The 11 Eurozone countries represented in the EURO50 are Germany, Austria, France, Finland, Portugal, Spain, Ireland, Italy, Belgium, the Netherlands and Luxembourg.
The top blue chip companies that comprise the index are determined using the free float methodology to calculate their market capitalisation. This means that only readily available company shares are used in the calculation, not inactive shares. Many of the main index providers use this methodology, including FTSE and Standard and Poor’s.
The components of the index are reviewed each September, and a selection list is compiled by adding the current stocks from the EURO STOXX 50 index to the largest stocks from the 19 EURO STOXX Supersector indices, as classified by the Industry Classification Benchmark (ICB). The list is adjusted until it is as close as possible to a 60% match of the EURO STOXX TMI Supersector index, without exceeding this benchmark. The stocks on the resulting list are then ranked by their free floating market cap, and the largest 40 are included in the index. The final 10 are selected from highest ranking stocks remaining on the selection list.
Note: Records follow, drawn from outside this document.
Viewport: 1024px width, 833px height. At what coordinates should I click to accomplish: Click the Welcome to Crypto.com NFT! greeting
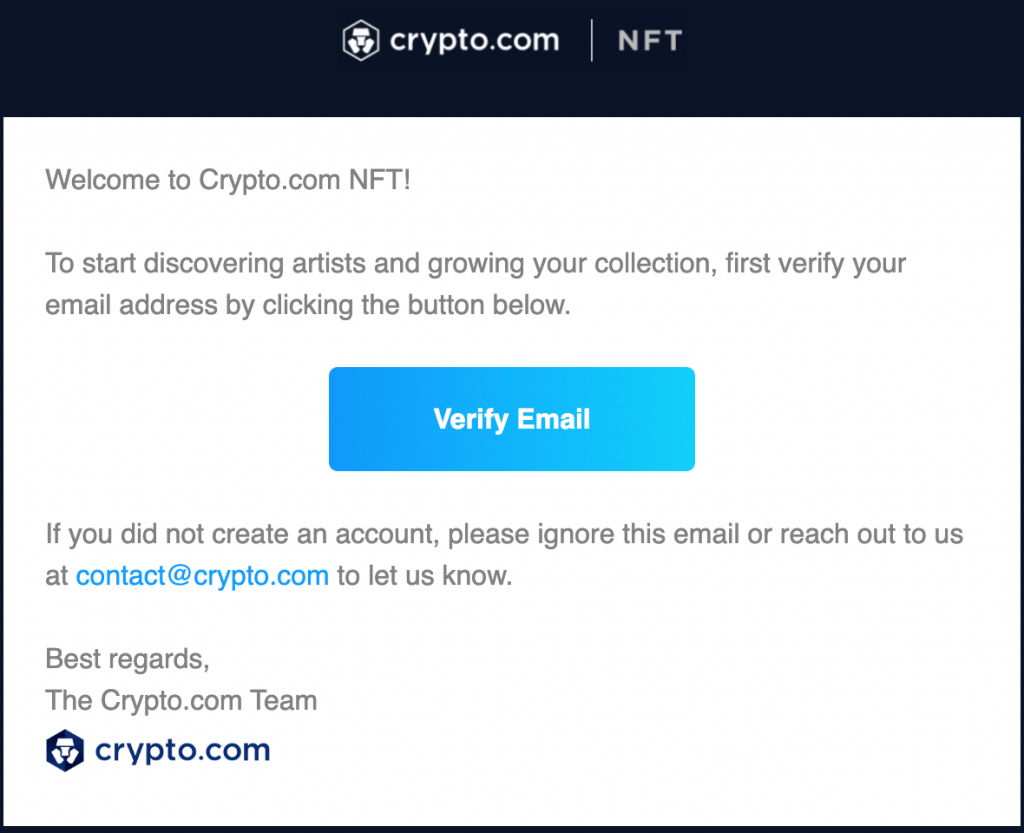pos(228,180)
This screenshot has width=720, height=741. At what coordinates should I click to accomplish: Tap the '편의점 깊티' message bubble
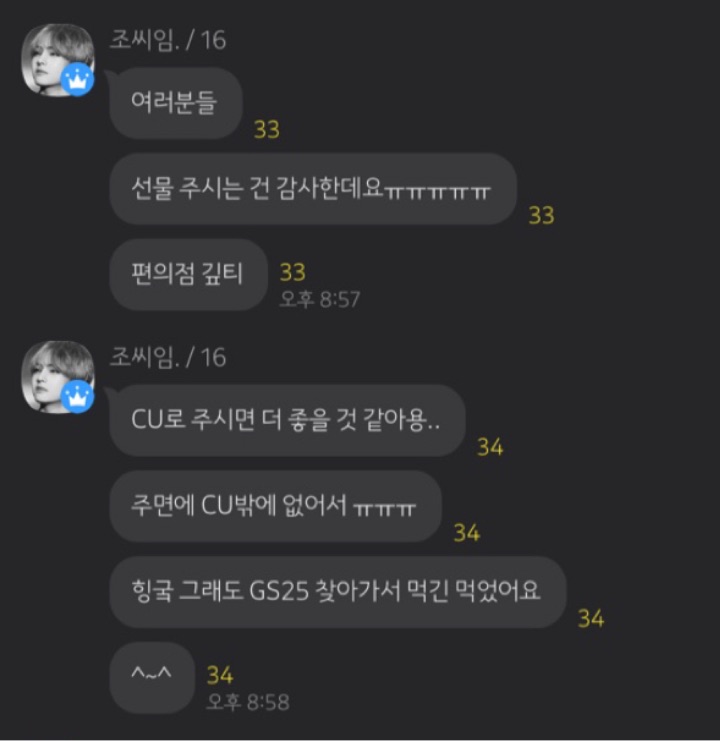[x=188, y=275]
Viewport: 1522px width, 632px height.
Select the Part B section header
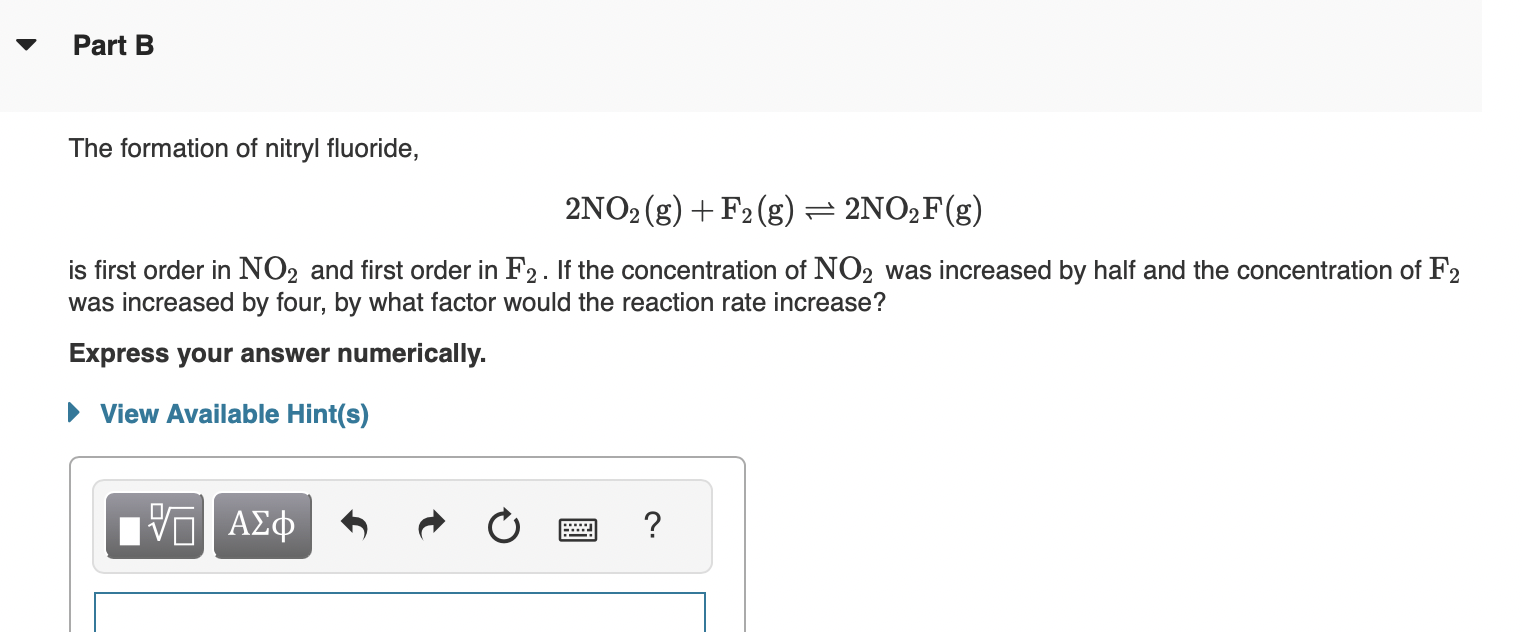113,45
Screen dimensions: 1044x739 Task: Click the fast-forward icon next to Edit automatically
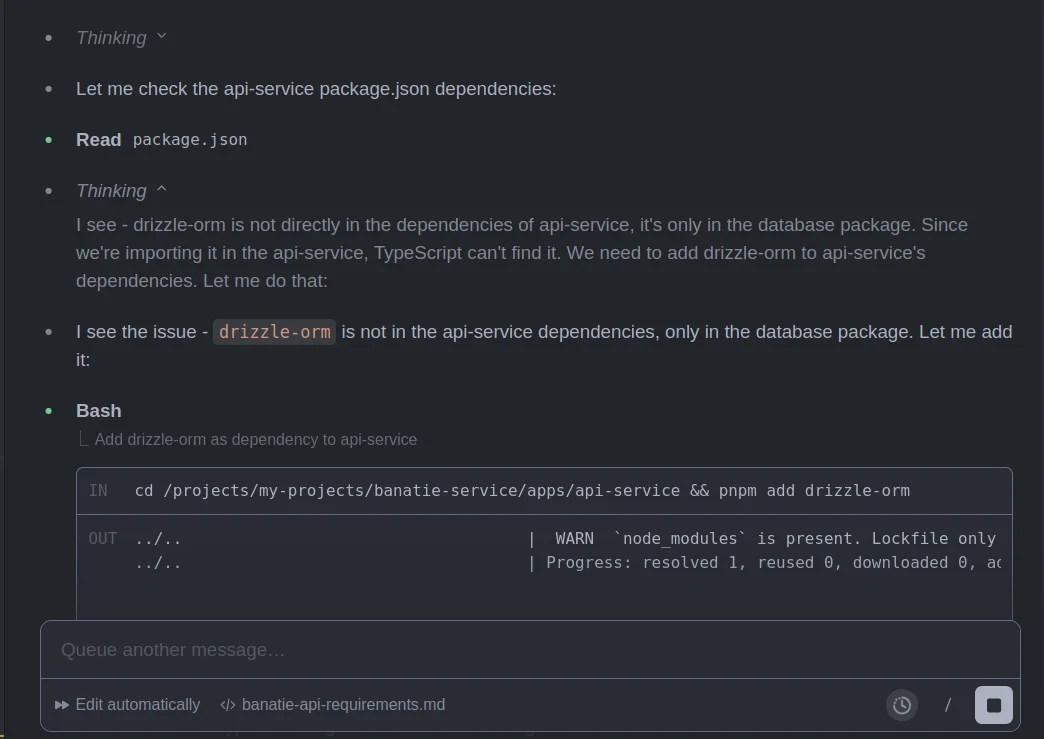point(62,705)

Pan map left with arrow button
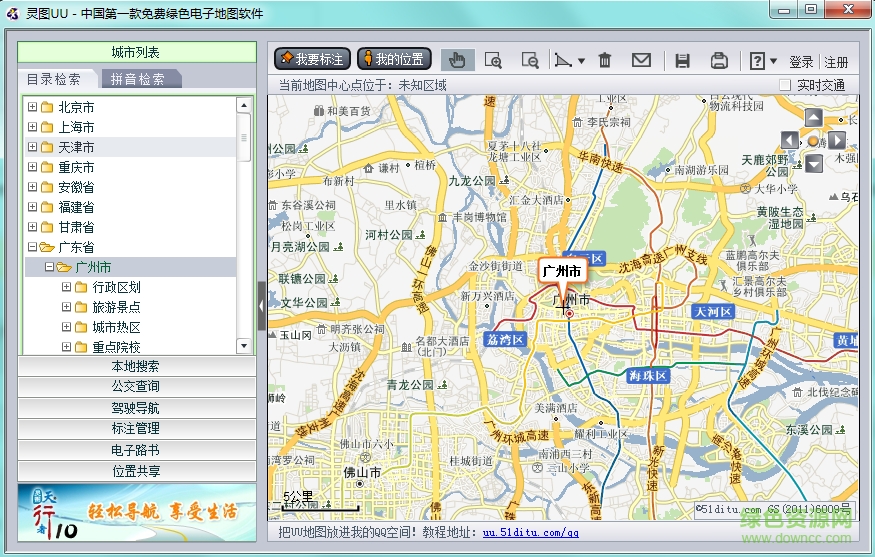(790, 140)
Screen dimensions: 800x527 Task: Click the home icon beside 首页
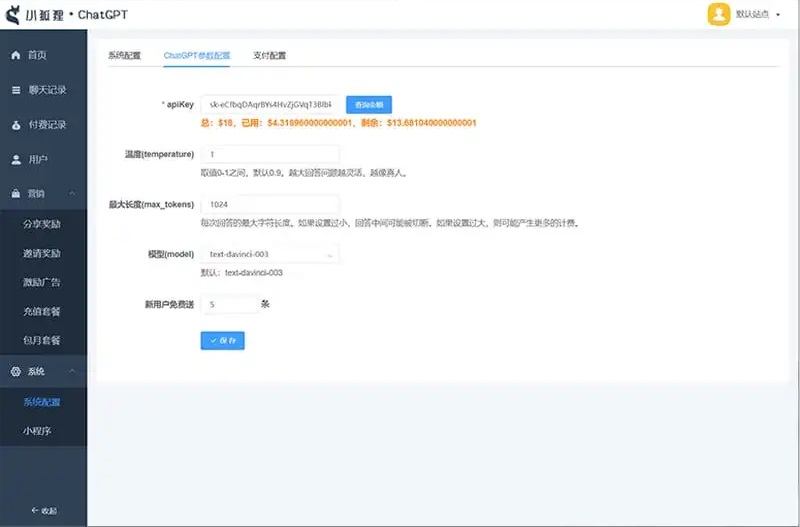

Fast exit and entry rules also apply, allowing the index to be continuously updated to reflect the largest and most liquid stocks. The selection list is updated monthly, and is used to replace stocks that drop below 75 in their ranking position as well as to fast track stocks into the index if they qualify. This also helps maintain the stability of the index.
As at July 2017, the stocks included in the EURO STOXX 50 index were as follows:
|ADIDAS||Personal & Household Goods||DE|
|AIRBUS||Industrial Goods & Services||FR|
|ANHEUSER-BUSCH INBEV||Food & Beverage||BE|
|BCO BILBAO VIZCAYA ARGENTARIA||Banks||ES|
|BMW||Automobiles & Parts||DE|
|CRH||Construction & Materials||IE|
|DAIMLER||Automobiles & Parts||DE|
|DANONE||Food & Beverage||FR|
|DEUTSCHE POST||Industrial Goods & Services||DE|
|ENI||Oil & Gas||IT|
|ESSILOR INTERNATIONAL||Health Care||FR|
|GRP SOCIETE GENERALE||Banks||FR|
|Industria de Diseno Textil SA||Retail||ES|
|L’OREAL||Personal & Household Goods||FR|
|LVMH MOET HENNESSY||Personal & Household Goods||FR|
|SAFRAN||Industrial Goods & Services||FR|
|SAINT GOBAIN||Construction & Materials||FR|
|SCHNEIDER ELECTRIC||Industrial Goods & Services||FR|
|SIEMENS||Industrial Goods & Services||DE|
|TOTAL||Oil & Gas||FR|
|UNILEVER NV||Personal & Household Goods||NL|
|VINCI||Construction & Materials||FR|
|VOLKSWAGEN PREF||Automobiles & Parts||DE|
The Laspeyres formula is used to measure price changes against a base value and date of 1000 on December 31, 1991. Note that although the index was introduced in 1998, it was priced retrospectively back to 1986. The index is weighted by free float market capitalisation and the formula includes the number of companies, the price of each company, number of shares, a free float factor, and a unique index divisor which helps maintain index continuity following corporate actions, for example.
The detailed methodology is available in the STOXX rulebook: www.stoxx.com/indices/rulebooks.html
The index is licensed to brokers and other financial institutions for use as an underlying instrument for financial products such as futures, options, exchange-traded funds (ETFs) and contracts for difference (CFDs).
ETFs are provided by asset management companies and have holdings in all of the stocks that comprise the index, in order to mirror its overall performance. Their value is therefore determined by movements in the index, however traders can buy and sell ETFs as they would trade an individual stock. This allows them to follow the movements of the EURO STOXX 50 without purchasing holdings in all of the stocks in the index.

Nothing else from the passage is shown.